Traditional data lakes have excelled at handling massive volumes of append-only data but struggled with updates and deletes—operations critical for modern use cases like GDPR compliance, change data capture (CDC), and real-time analytics. Apache Hudi (Hadoop Upserts Deletes and Incrementals) solves this problem by bringing database-like upsert capabilities to data lakes while maintaining scalability and efficiency.
What is Apache Hudi?
Apache Hudi is an open-source data management framework that enables transactional capabilities (ACID compliance) on data lakes. It provides:
- Upsert Support: Insert new records or update existing ones
- Incremental Processing: Process only changed data
- ACID Transactions: Ensure data consistency
- Schema Evolution: Handle evolving data schemas
- Multiple Query Engines: Integration with Spark, Flink, Presto, Trino, and Hive
Core Hudi Concepts
- Table Types:
- Copy on Write (CoW): Updates create new file versions (better for read-heavy workloads)

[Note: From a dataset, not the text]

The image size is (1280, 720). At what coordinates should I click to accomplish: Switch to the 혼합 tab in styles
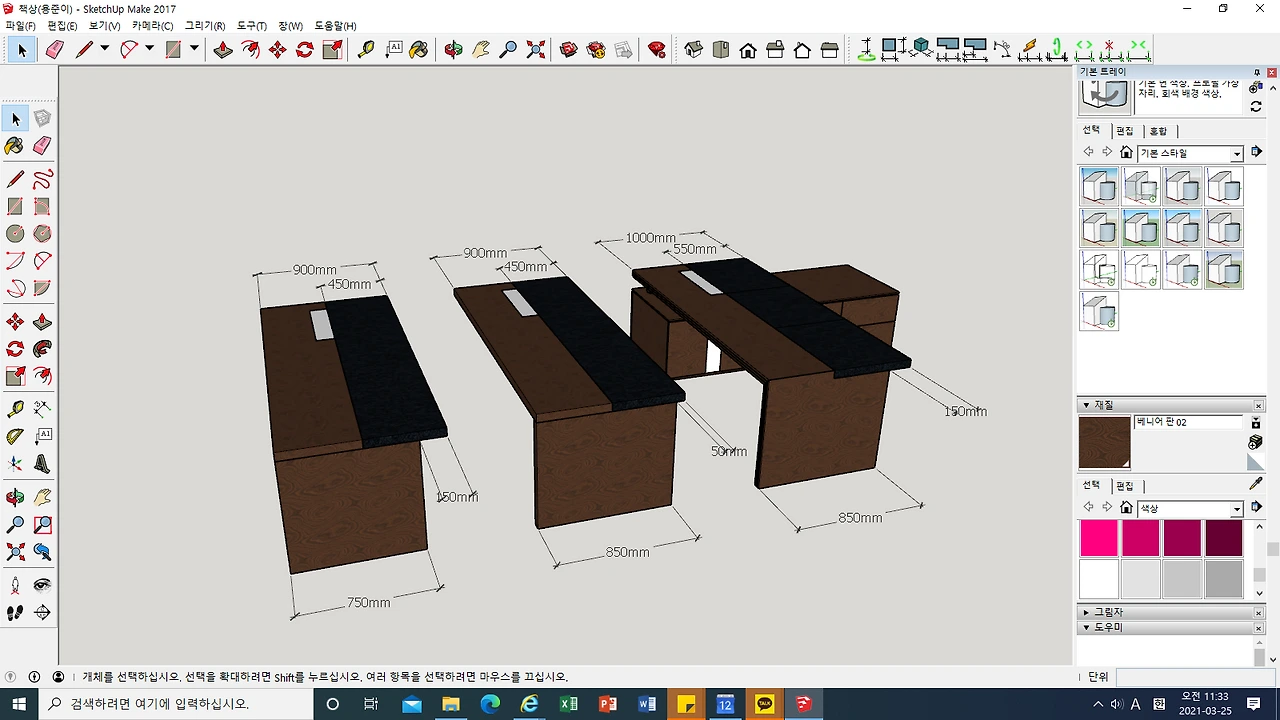click(x=1158, y=131)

- Merge on Read (MoR): Updates go to delta logs merged on read (better for write-heavy workloads)
- Query Types:
- Snapshot Queries: Latest committed data
- Incremental Queries: Only changes since last commit
- Read Optimized Queries: Latest committed data without merge (MoR only)

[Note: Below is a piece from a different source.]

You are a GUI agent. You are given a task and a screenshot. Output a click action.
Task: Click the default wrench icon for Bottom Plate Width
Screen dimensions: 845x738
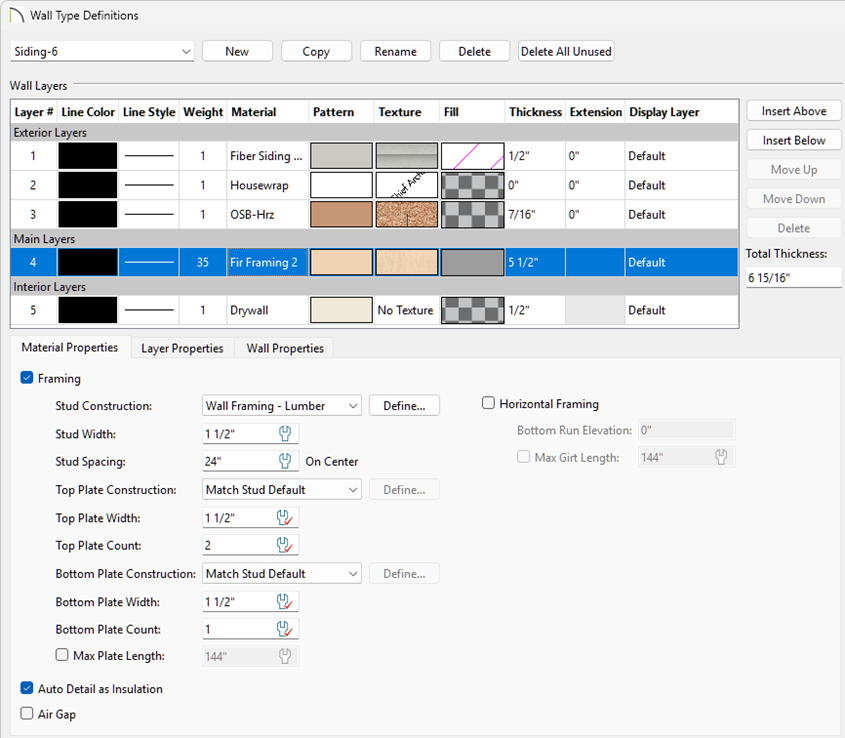(285, 602)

- Timeline: Hudi maintains a timeline of all table operations for transactional consistency.
Hudi Architecture for Upserts
[Data Source] → [Ingestion Job] → [Hudi Table] → [Query Engine] | | | | Kafka Spark/Flink Parquet + Spark/Presto/ JDBC Java App .hoodie files Hive/Trino
Hudi stores data in Parquet files (base data) and Avro log files (updates in MoR), with metadata in .hoodie directory for transaction management.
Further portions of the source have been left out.